Justice Nelson opened fire:
Sexual orientation is a big deal to those who demand that their personal religious beliefs, their Bible’s abhorrence, and their partisan ideology concerning homosexuality must apply to everyone else, across the board, no exceptions. But future generations—indeed, most young people today—will not fear, much less honor, the sexual-orientation taboo…. [T]he taboo will die because the scare tactics, propaganda, and misinformation of those who would hang on to the maledictions and stereotypes have proven to be so patently false, malicious, and absurd. Most decent people just hate being lied to.

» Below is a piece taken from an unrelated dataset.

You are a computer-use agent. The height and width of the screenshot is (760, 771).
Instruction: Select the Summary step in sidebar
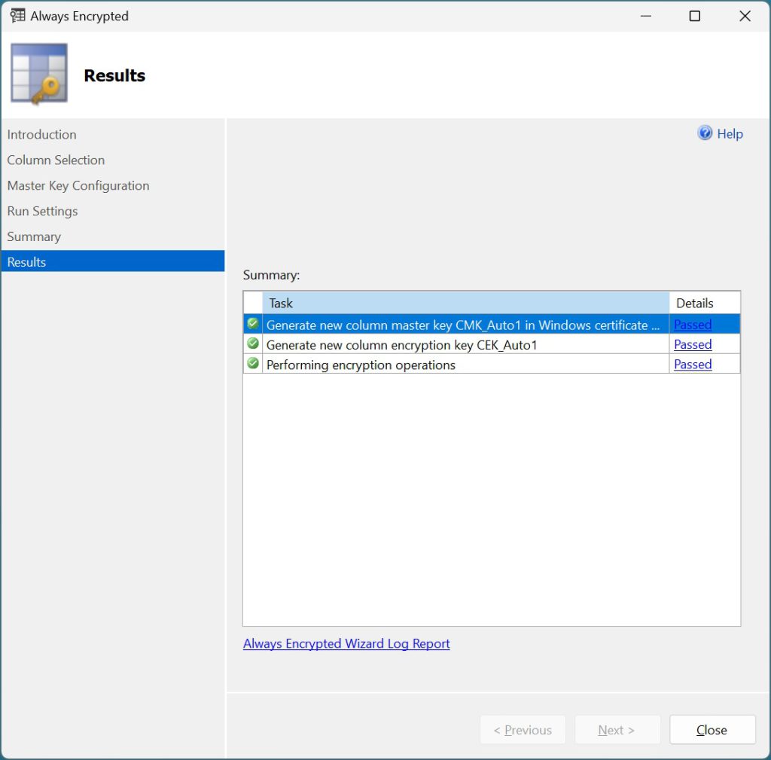[x=34, y=237]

Montana’s Marriage Amendment is an unconstitutional attempt to enforce a sectarian belief (held by some) through Montana’s secular law…. Indeed, the Marriage Amendment is undisputedly grounded in religious doctrine. That much is apparent not only from the federal district court’s findings, but particularly from the fulminations of numerous religious organizations in the present case, led by the Montana Catholic Conference, against the prospect that gay, lesbian, and bisexual Montanans might enjoy some measure of legal protection for their relationships. If homosexuality and same-sex relationships were not a religious issue, it is highly doubtful that any of these amici would be so actively involved in this case.
Most decent people also don’t like judges to spew 108 pages of bigoted, injudicious obiter dicta, I hope.
“I should like balls infinitely better,” she replied, “if they were carried on in a different manner; but there is something insufferably tedious in the usual process of such a meeting. It would surely be much more rational if conversation instead of dancing made the order of the day.”
“Much more rational, my dear Caroline, I dare say, but it would not be near so much like a ball.”
(Jane Austen, Pride and Prejudice Chapter 11)
Judgee Posner concurs in a very rational, if reductionist, way, to the long sentence of a vile molester and kiddie-porn afficianado. Professor Volokh wisely comments “I’m inclined to think that there’s a very strong retributive case for life imprisonment for this particular defendant.”
Purdue Basketball players spent part of their per diems on a charity project.
Awwww! Isn’t that a sweet story!? What nice young men!
Wait a minute! “Per diem?!”
I confess to not following sports rackets closely enough, but what’s this “per diem” for “amateur” athletes?